[Date Prev][Date Next]
Re: (ITS#6084) ppolicy should allow scheduled password expiration
Howard Chu a écrit :
> Guillaume Rousse wrote:
>> Howard Chu a écrit :
>>> Since the ppolicy module's behavior is dictated by the Behera draft, any
>>> suggestions for changes in this area should probably first be raised on
>>> the ietf-ldapext mailing list.
>> Right, but openldap implementation already have extension, such
>> pwdCheckModule. Additional extension could be implemented, before
>> getting standardized.
>> Also, the ietf-ldapext seems to be an highly-technical list, and I don't
>> feel confortable enough to post this kind of request directly there.

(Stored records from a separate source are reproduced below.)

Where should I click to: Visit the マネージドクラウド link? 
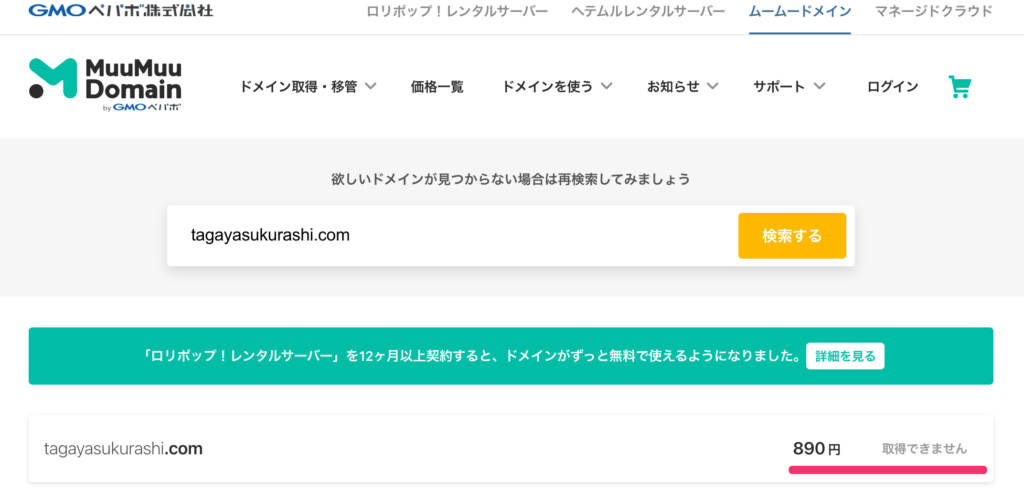click(x=933, y=12)
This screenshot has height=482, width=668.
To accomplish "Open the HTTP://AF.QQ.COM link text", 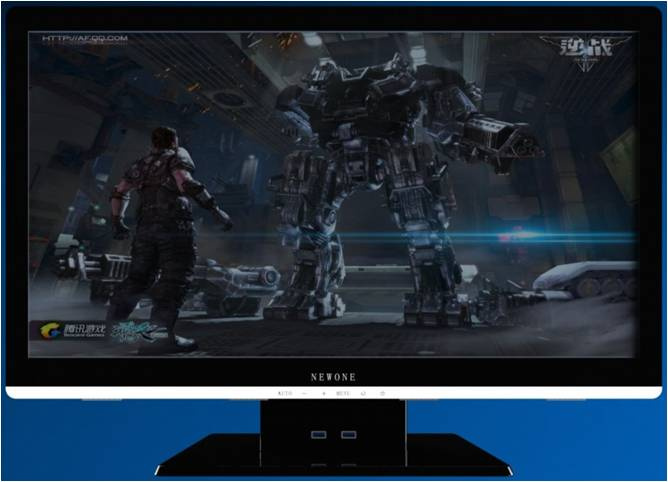I will pyautogui.click(x=85, y=38).
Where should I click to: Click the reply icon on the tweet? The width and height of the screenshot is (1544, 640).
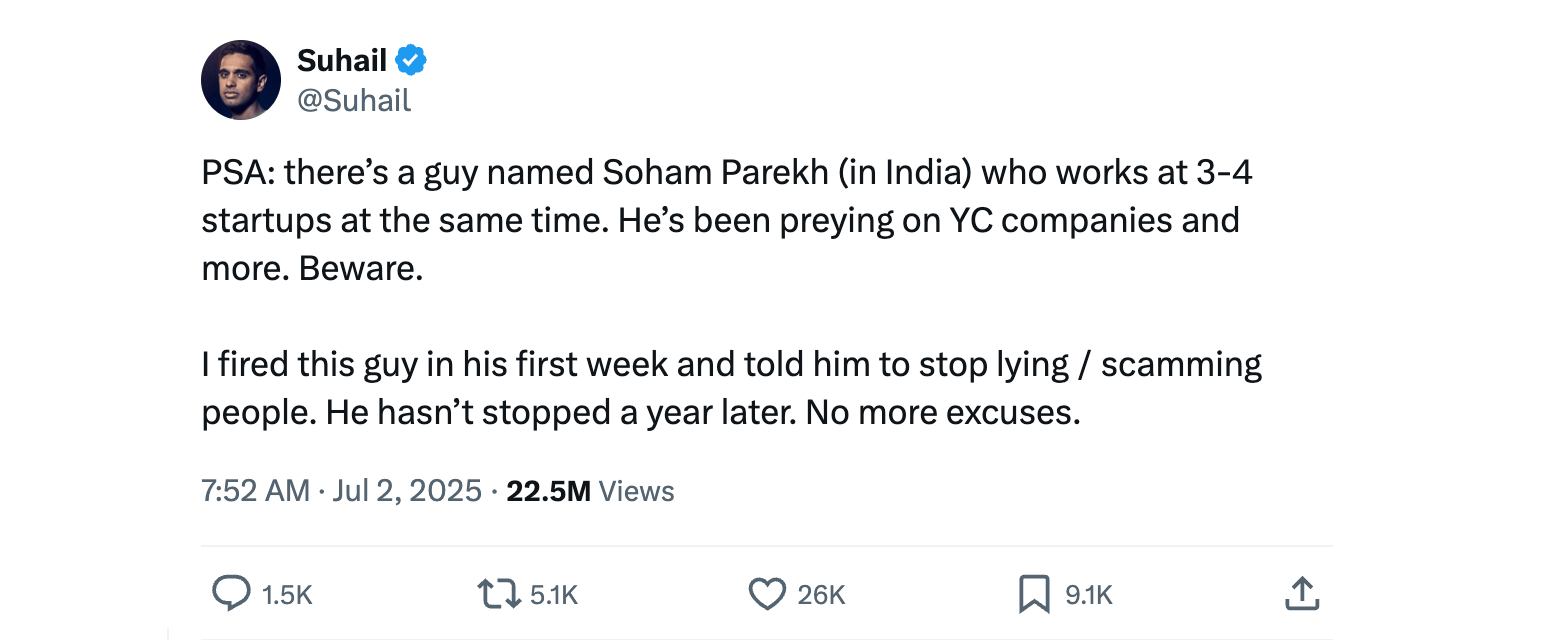pyautogui.click(x=232, y=594)
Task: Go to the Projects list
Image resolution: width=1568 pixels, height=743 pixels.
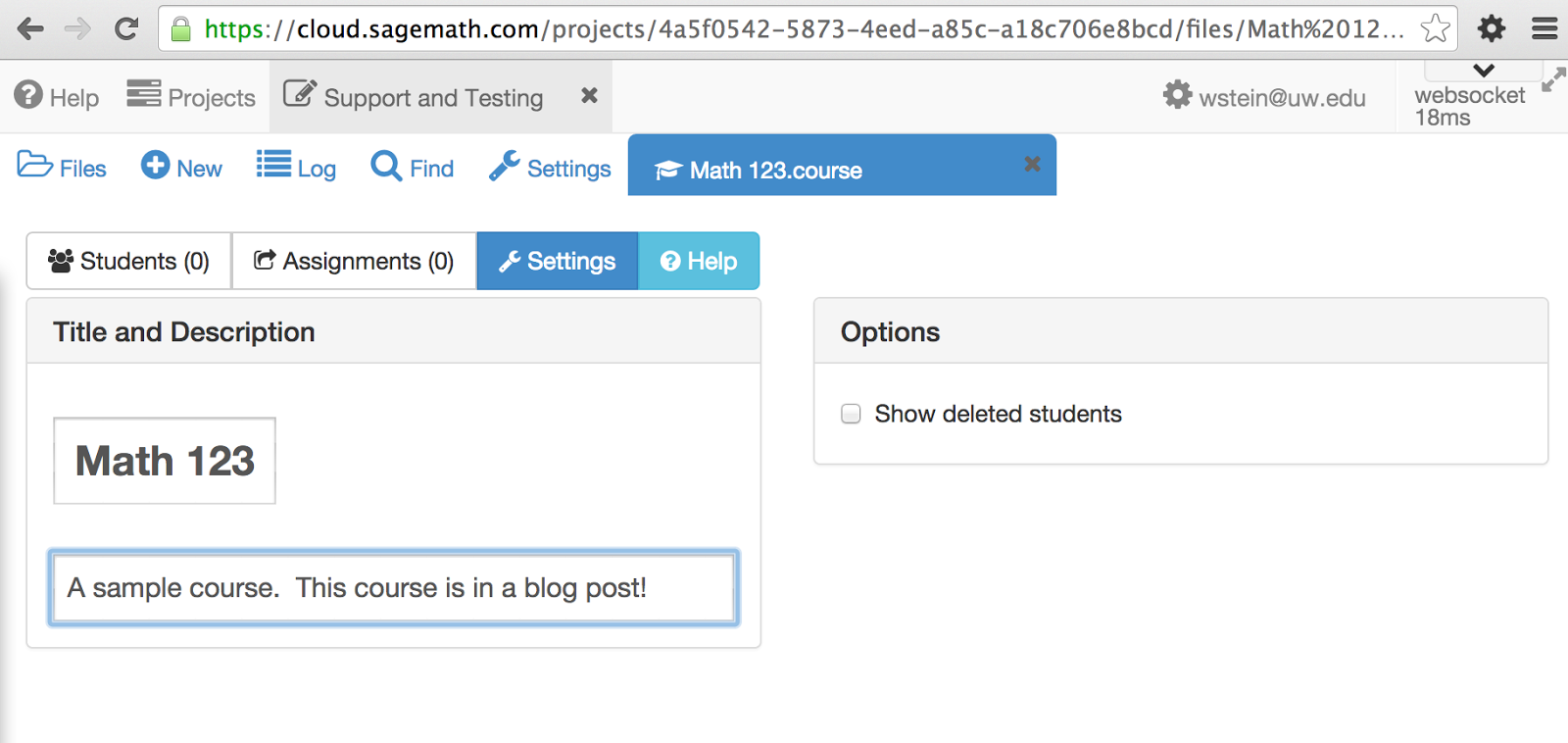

>> Discussing various limitations of ppolicy among openldap users first
>> would probably allow openldap core team to suggest a more polished
>> extension request themselves.
> The draft doesn't say anything about setting pwdAccountLockedTime to a
> value in the future; since it doesn't preclude it I've fixed up the code
> to handle this case. However, it's not a good solution for your purpose,
> since the pwdAccountLockedTime value is automatically replaced with the
> current time if too many Bind failures occur, and it's automatically
> deleted when a password is changed. We'll leave this in HEAD on an
> experimental basis for now, until a real solution is spec'd out.
Indeed. Moreover, a variable date field is not a practical field for
sorting out valid accounts in search requests, for authorization purposes.
Anyway, thanks for the change.
BOFH excuse #320:
You've been infected by the Telescoping Hubble virus.